Jazzmine and James, both of Dallas, Texas, were surrounded by blue and white bulbs. Hundreds of them. More than Jazzmine and I could count. She was on task, and I couldn’t do the math. It was two days before the opening of the Fair, and they were in sync repeating the tedious job of setting up “The Beetle Bobs” on the Kidway. Over and over they unpacked and gently set into place the “sweeps” – the long beams that light up the spokes of the ride.
Each sweep – and there are 17 of them – needed to have every light inspected, and there are 16 lights on each sweep. Often the internal circuitry in the light needed to be replaced, which required an eternity of patience and fine finger dexterity. “It’s mostly water that makes them go bad,” said James.

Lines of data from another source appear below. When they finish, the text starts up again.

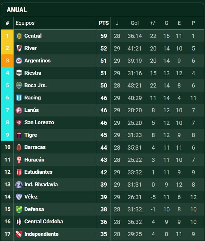Open the Estudiantes team link
This screenshot has width=205, height=241.
(38, 172)
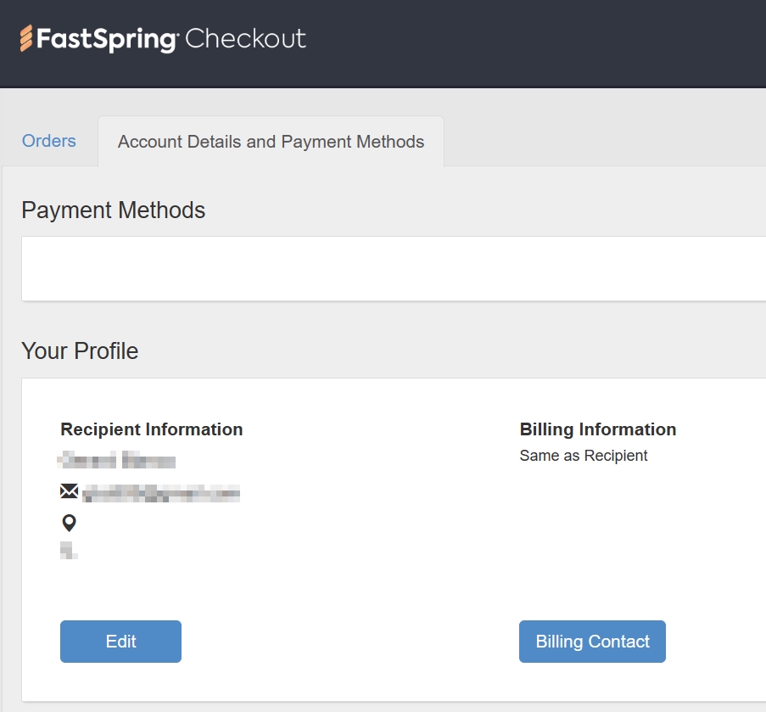Select the Same as Recipient text
The height and width of the screenshot is (712, 766).
tap(583, 456)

Neither James nor Jazzmen spoke much. They just keep moving onto the next sweep, and the next bulb. They had already hung all the overhead lights. Again, I wanted to know how many bulbs were on the Beetle Bob? They didn’t know. Perhaps it was too discouraging to know. I swore I would never curse a single blown lightbulb in my house again.
James was all about getting this ride set up and had a rhythm going loading the sweeps; I felt like I was interrupting to ask for their emails so I could send them photos. Jazzmine gave me hers right away; James seemed to ignore my request and kept working, which I took to mean he didn’t have an email account. Then, uncharacteristically, he stopped loading the sweeps and disappeared for a bit. He returned with a torn piece of corrugated cardboard on which he had written his email: JEW3333 and a host account.
Because I’m Jewish, and this man was of very dark skin color which usually does not mean Jewish, at least in this country, I had to ask the man of few words: “Why JEW – in all caps?”
“Those are my initials.”
I laughed; gave him my card so he could see this story; watched as he put the card in his mouth (the same storage space he uses for lightbulbs); and let James and Jazzmine continue loading the sweeps and fixing the bulbs on the Beetle Bobs – because soon enough they’d be working with an even larger number of small things.